In the forum thread on rat cages below, what bar spacing does ratbasket say the Rat Manor has?

Passage for review:
....................
# Best rat cage for 2 female rats? Can't break the bank..



## Felix (Oct 25, 2015)

Hey mates! So I am getting two new female rats (most likely standard size but there is a chance for dwarves) and I want them to have a nice cage that I can deck out and that they'll have room to live/play/climb in. The thing is rat cages appear to be $$$$. I looked at the Rat Manor habitat but heard bad things about it and I would like a Martin's cage but I don't know which one and they are *SO* expensive! Rats are generally cheaper animals to care for and I'm planning to spend some money on a cage but can't break the bank because I also need money for the ratties! The highest I can go is 130 and even that is kind of breaking the bank...

Anyone? Can you help me find a good rat cage for my babies? ))


----------



## ratbasket (Apr 26, 2014)

TBH I don't think that the Rat Manor is as bad as that website makes it out to be. I have is and I have kept my two standard size female rats in it for over a year. It provides a good amount of space for two rats (though I wouldn't recommend it for more than 2) The shelves are a pain to clean but I just took them all out and replaced them with hammocks and ladders. The small doors are really my only complaint about it, it has 1/2" bar spacing, all metal so unchewable, the doors are secured by pushing the door in and then pushing another latch on top if that to keep the rats from shoving the door out, the base is deep enough that it contains most of the bedding though not all (some does get kicked out). I have also never had an issue with bumble foot. It's not the best cage out there but it is a good starter cage for two female rats.


----------



## RattusMaximus (Apr 6, 2015)

I have the All Living Things Starter Rat Cage. I know it has a lot of plastic parts, but my girls aren't big chewers and I think that with a proper amount of chew toys it wouldn't be a problem. I like it because it has some spare bedding and stuff, but I had to use a new waterbottle since the one that came with it was too hard for my girls to drink from (they were very young, at the time, though). I don't know how good that website is...

Anyway, I really like the cage I have, and it has a good amount of space for my 2 rats and their toys. The top part can be detatched from the base for easy cleaning. A main plus, I think, to the cage I have, is that it is is cheap, about 100 dollars.

Martin's cage's are also great, but the larger ones can be expensive. A lot of the smaller and cheaper ones are very skinny at Martin's, however, so check your cage of choice into the rat cage calculator to make sure it's OK.


----------



## Korra (Dec 11, 2011)

http://www.amazon.com/gp/offer-list...&sr=8-1&keywords=feisty+ferret&condition=used


This is a GREAT cage!!! Lots of room but still not a huge cage that takes up tons of space in the home. Room for toys and wheels and what not  I had the cage before I upgraded to a CN and I loved it. Its currently 120 with free shipping so that it near perfect 

It also comes in a single unit if you do not like the big one. (although it is more bang for the buck to get the bigger one)
http://www.amazon.com/Prevue-Produc...&qid=1449543622&sr=8-1&keywords=frisky+ferret


----------



## crow (Nov 18, 2015)

I have this cage with a topper on it and my two girls love it, they're always moving around.
....................
Given records:

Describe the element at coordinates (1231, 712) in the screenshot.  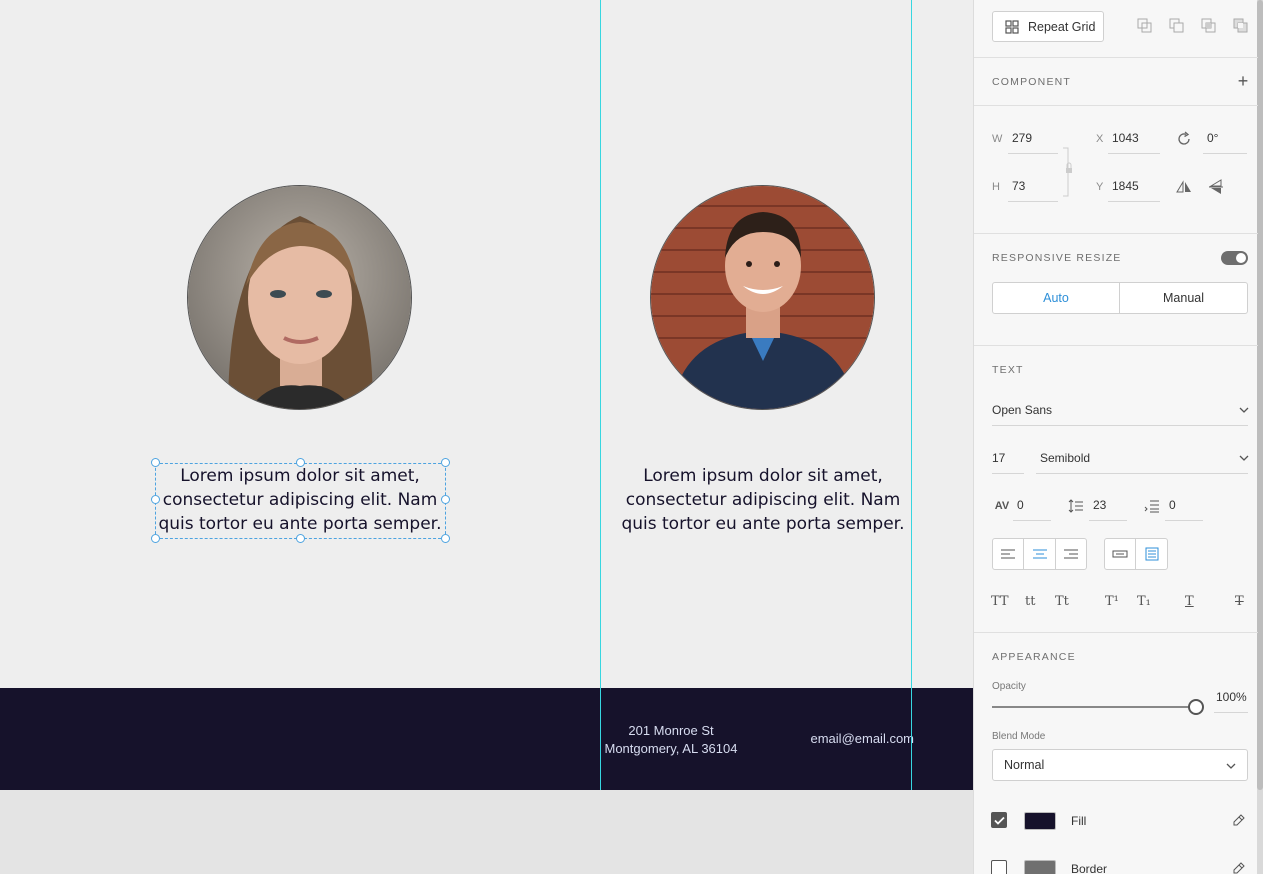
I see `opacity-underline` at that location.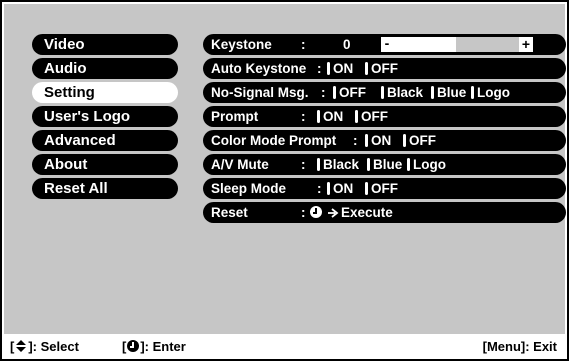 This screenshot has height=361, width=569. What do you see at coordinates (230, 212) in the screenshot?
I see `reset-label: Reset` at bounding box center [230, 212]. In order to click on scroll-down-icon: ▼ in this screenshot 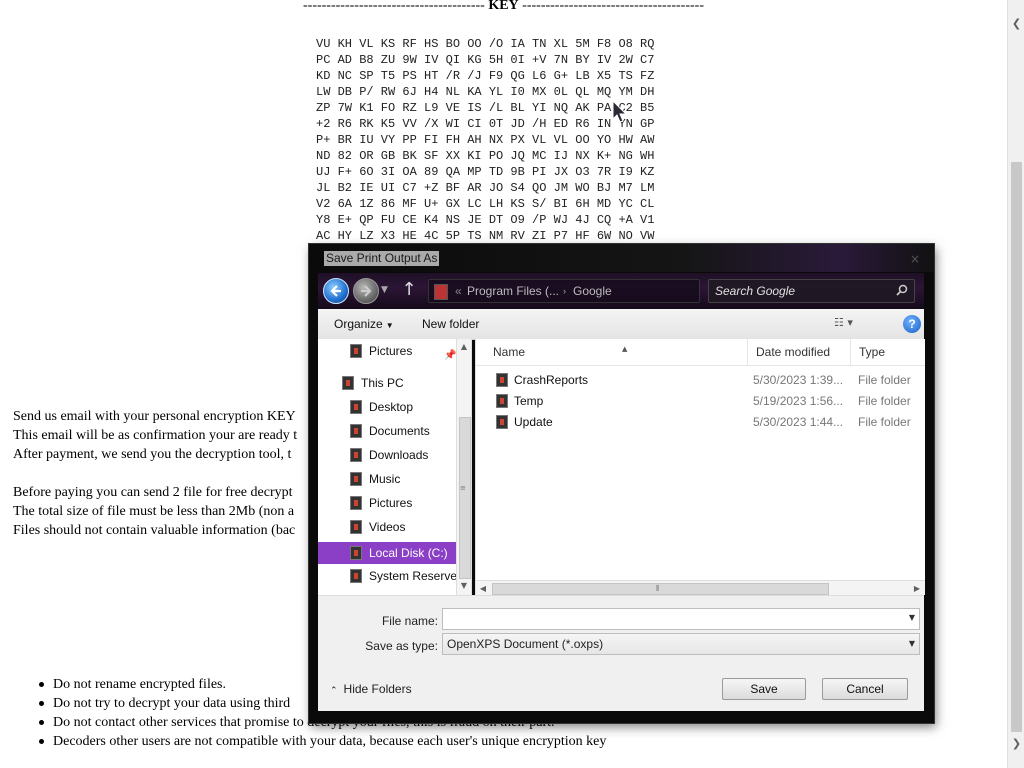, I will do `click(464, 586)`.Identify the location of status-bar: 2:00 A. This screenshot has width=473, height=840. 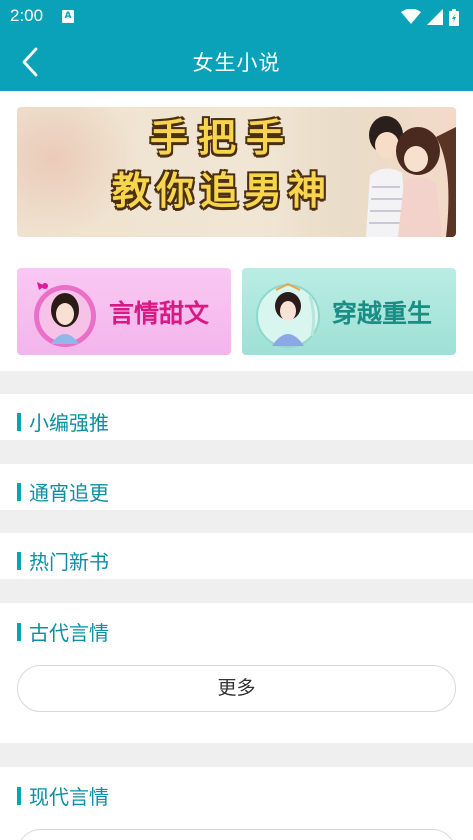
(236, 16).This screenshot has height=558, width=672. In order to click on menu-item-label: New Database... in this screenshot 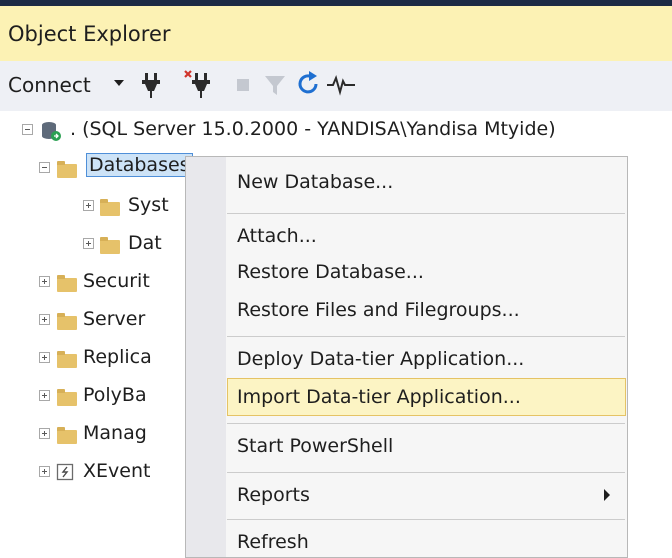, I will do `click(316, 182)`.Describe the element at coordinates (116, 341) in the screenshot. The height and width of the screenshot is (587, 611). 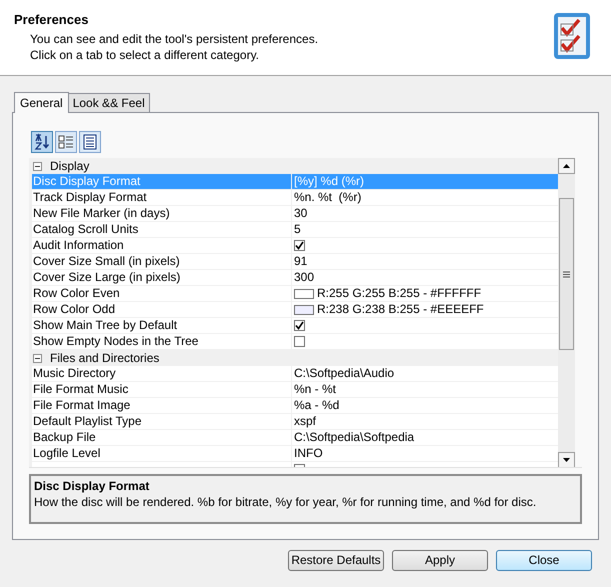
I see `property-name: Show Empty Nodes in the Tree` at that location.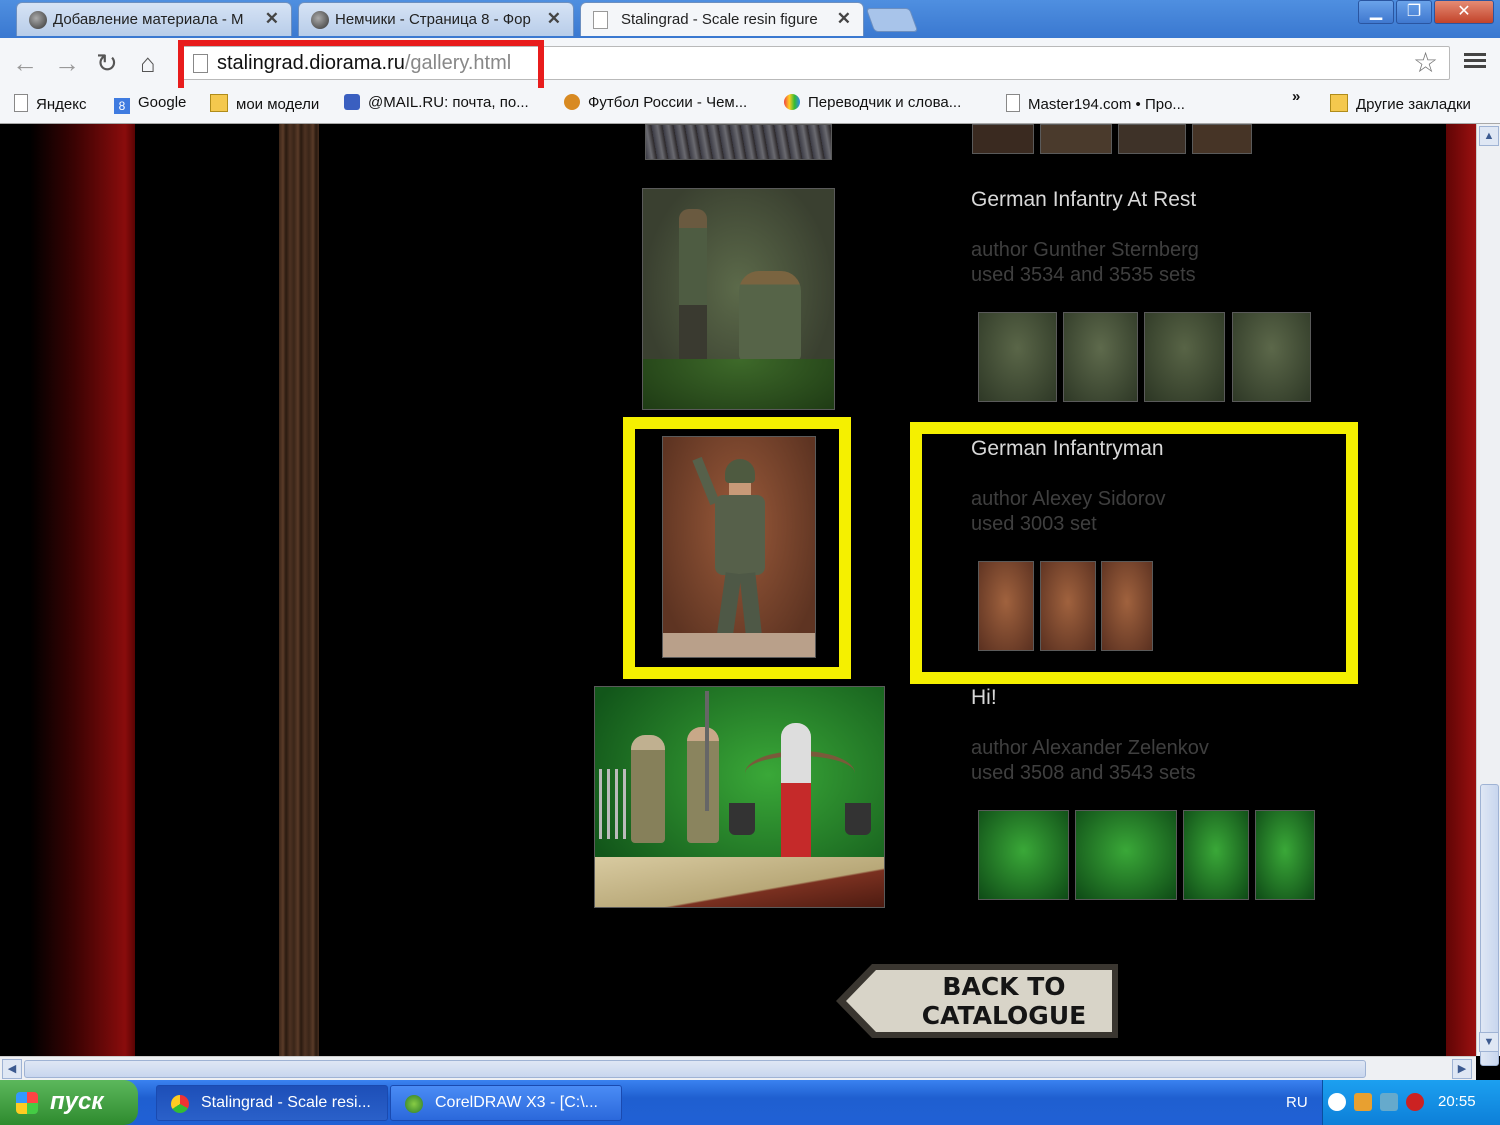 Image resolution: width=1500 pixels, height=1125 pixels. I want to click on bookmarks-overflow-button: », so click(1296, 96).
....................
Response to the exercise:
1/2" bar spacing.